Assuming that you have Pearson's correlation coefficients from a sample, then you can construct a confidence interval for their difference based on the general formula for a confidence interval of a normally distributed variable:

$$ CI = X \pm Z_{(1-\alpha/2)} SE $$

where $X$ is the point estimate of the statistic of interest (which in your case will be the difference in the sample correlations), $\alpha$ is the confidence level, $Z_{(1-\alpha/2)}$ is the $(1-\alpha/2)$ percentile of the normal distribution and $SE$ is the standard error of the statistic of interest.

If this interval contains zero then you can conclude that there is no statistically significant difference, at the $\alpha\%$ level, between the two correlations. In other words, putting it simply, it is plausible that the actual difference between the two correlations is zero.

If the confidence interval does not contain zero then you can conclude that they are statistically significant, at the $\alpha\%$ level. Whether this difference is meaningful in a clinical/practical sense is a subjective question that depends on context and can't really be answered statistically.

Since correlations are bound in the interval $[-1,1]$ and their sampling distribution is not normal, they must be transformed first. This can be achieved using the inverse hyperbolic tangent (atanh) otherwise known as Fisher's Z transform:

$$ Z_1 = \text{atanh}(r) = \frac{1}{2} \ln(\frac{1+r_1}{1-r_1}) $$ $$ Z_2 = \text{atanh}(r) = \frac{1}{2} \ln(\frac{1+r_2}{1-r_2}) $$

where $r_1$ and $r_2$ are your sample correlation coefficients.

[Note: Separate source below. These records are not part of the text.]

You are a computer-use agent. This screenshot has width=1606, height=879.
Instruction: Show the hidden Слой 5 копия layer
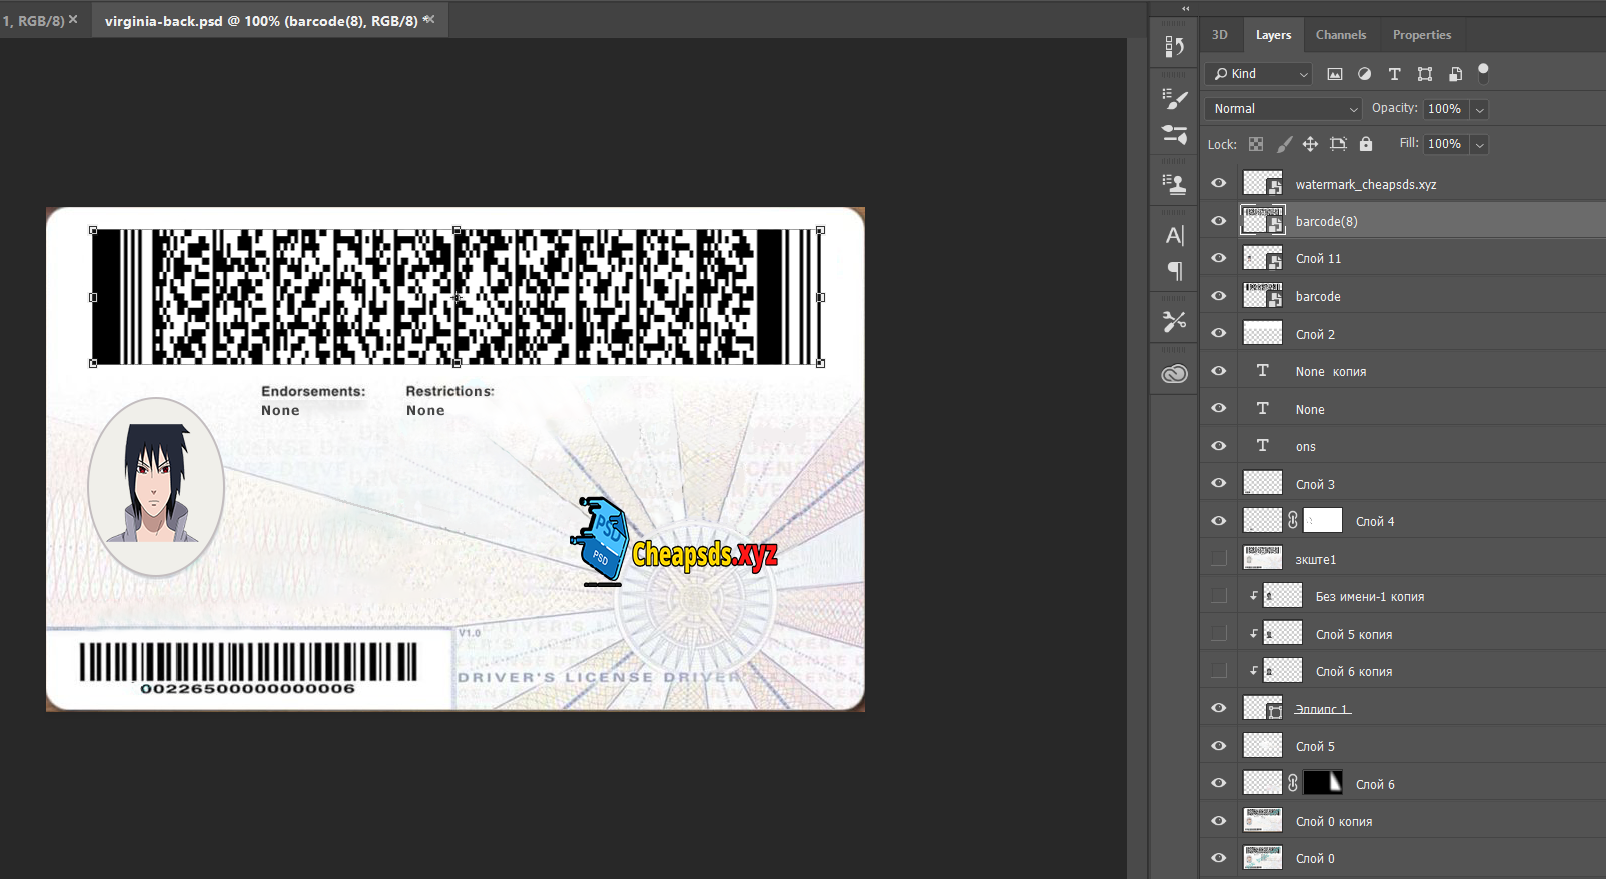tap(1218, 634)
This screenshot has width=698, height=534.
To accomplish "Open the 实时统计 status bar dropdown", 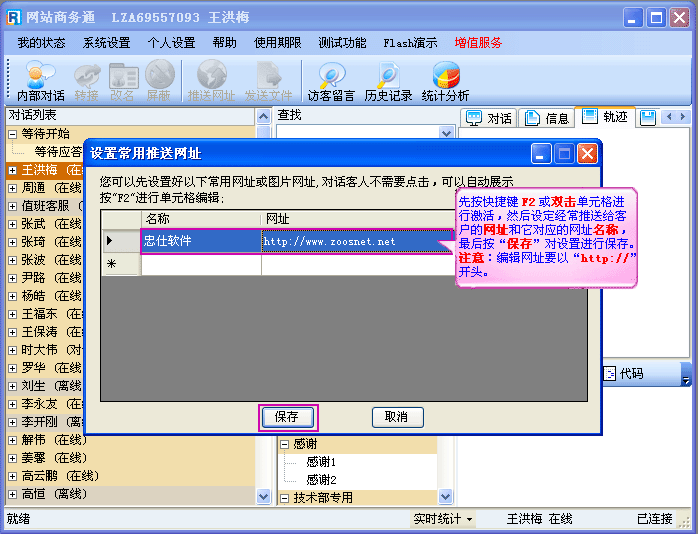I will [443, 519].
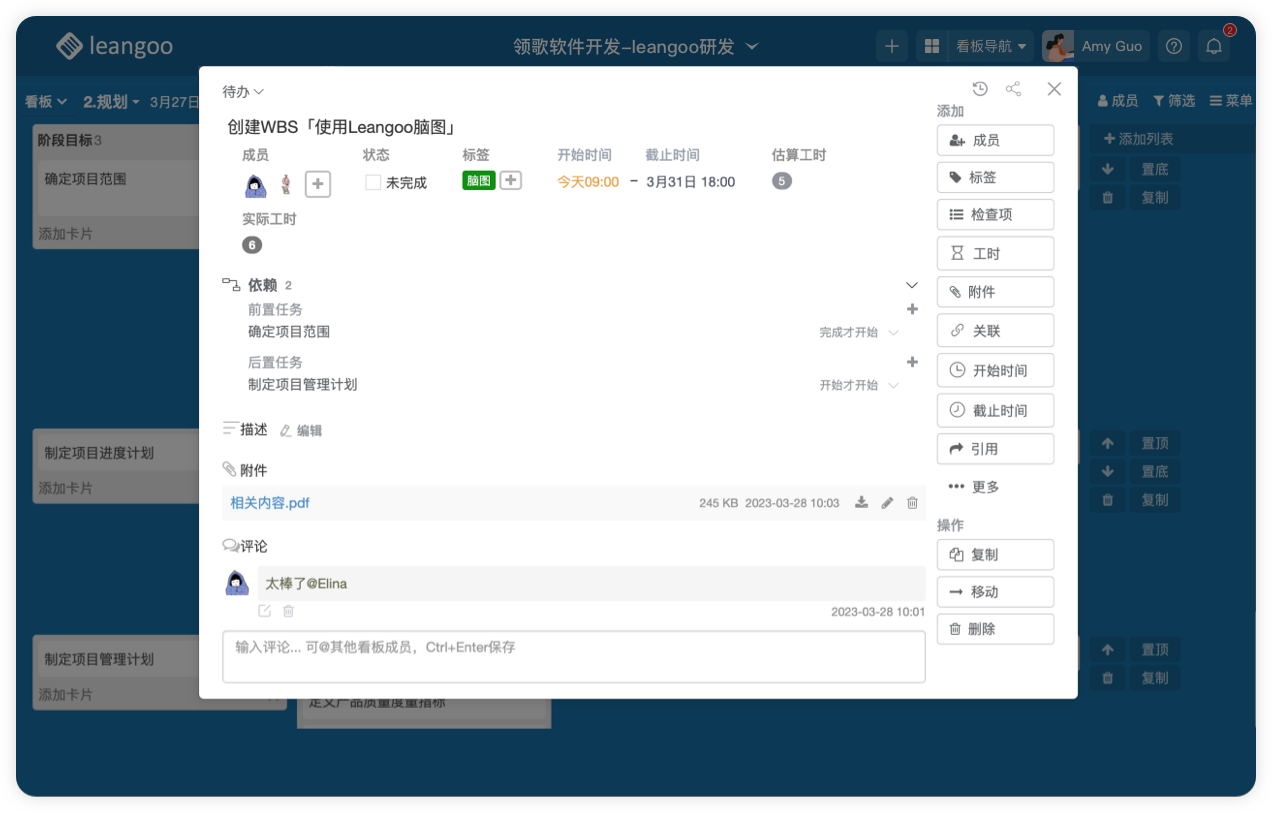Viewport: 1272px width, 813px height.
Task: Click 移动 to move the card
Action: coord(995,592)
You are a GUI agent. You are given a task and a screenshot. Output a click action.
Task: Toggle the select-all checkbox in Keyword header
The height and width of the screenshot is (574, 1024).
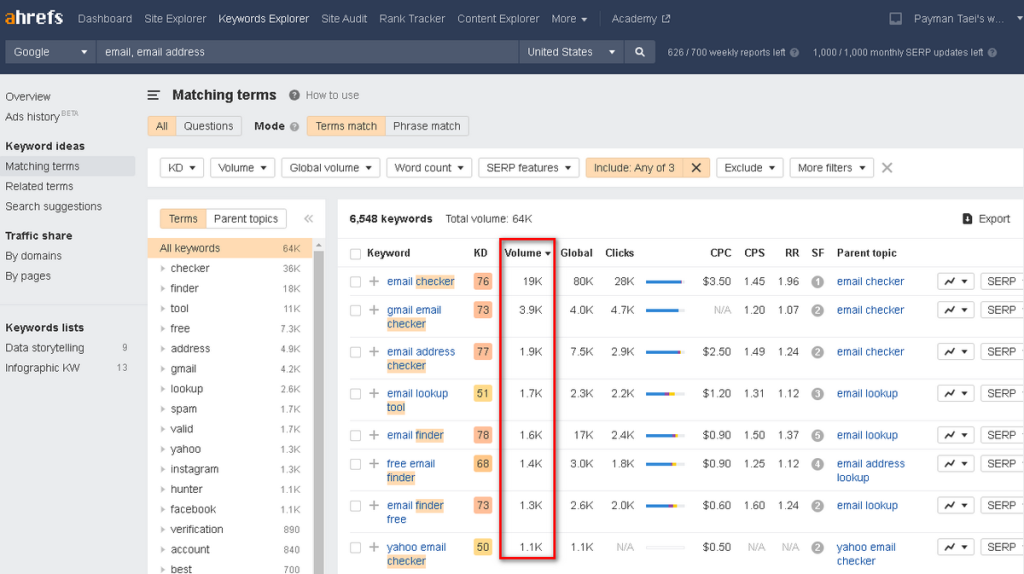(355, 254)
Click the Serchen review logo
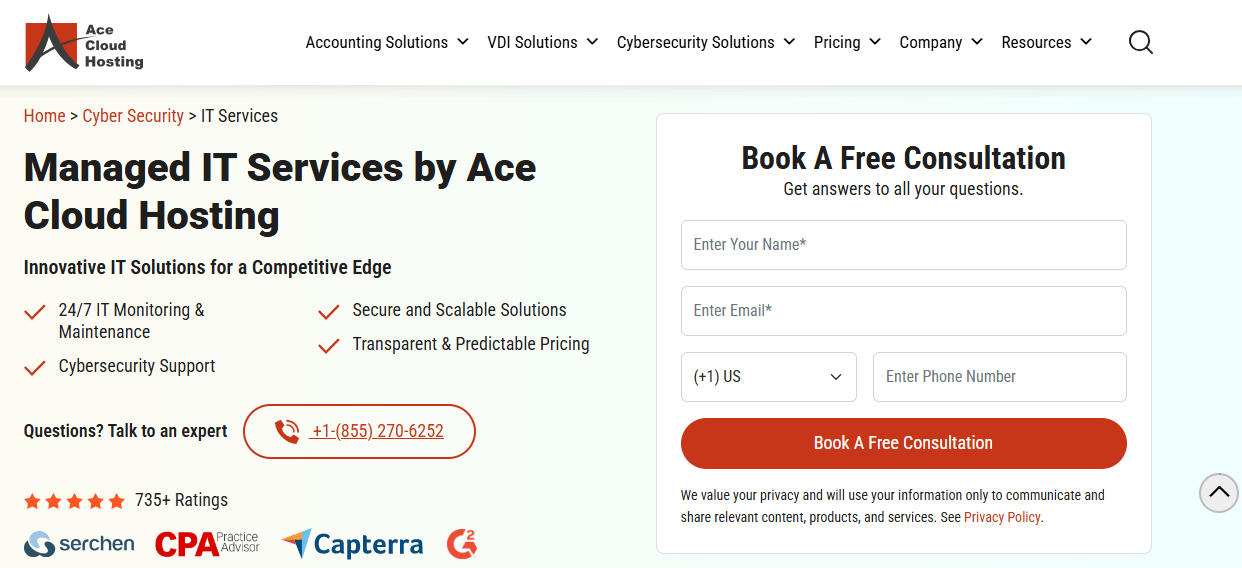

The standard error for the difference is

$$ SE_{(Z_1 - Z_2)} = \sqrt {\frac{1}{N_1 - 3}+ \frac{1}{N_2 - 3}} $$

where $Z_1$ and $Z_2$ are the transformed variables and $N_1$ and $N_2$ are the respective sample sizes. Then apply the confidence interval formula:

$$ CI = (Z_1-Z_2) \pm Z_{(1-\alpha/2)} SE_{(Z_1 - Z_2)} $$

If you wanted a 95% confidence interval, this would be:

$$ CI_1 = (Z_1-Z_2) + 1.96 SE_{(Z_1 - Z_2)} $$ $$ CI_2 = (Z_1-Z_2) - 1.96 SE_{(Z_1 - Z_2)} $$

Once the interval has been calculated on the $Z$ scale it can be transformed back to the correlation scale using the $\tanh$ function:

$$ \eta_1 = \tanh(CI_1) = \dfrac{\exp(2 CI_1)-1}{\exp(2 CI_1)+1}$$ $$ \eta_2 = \tanh(CI_2) = \dfrac{\exp(2 CI_2)-1}{\exp(2 CI_2)+1}$$

And then the confidence interval for the difference in correlations is $[\eta_1,\eta_2]$.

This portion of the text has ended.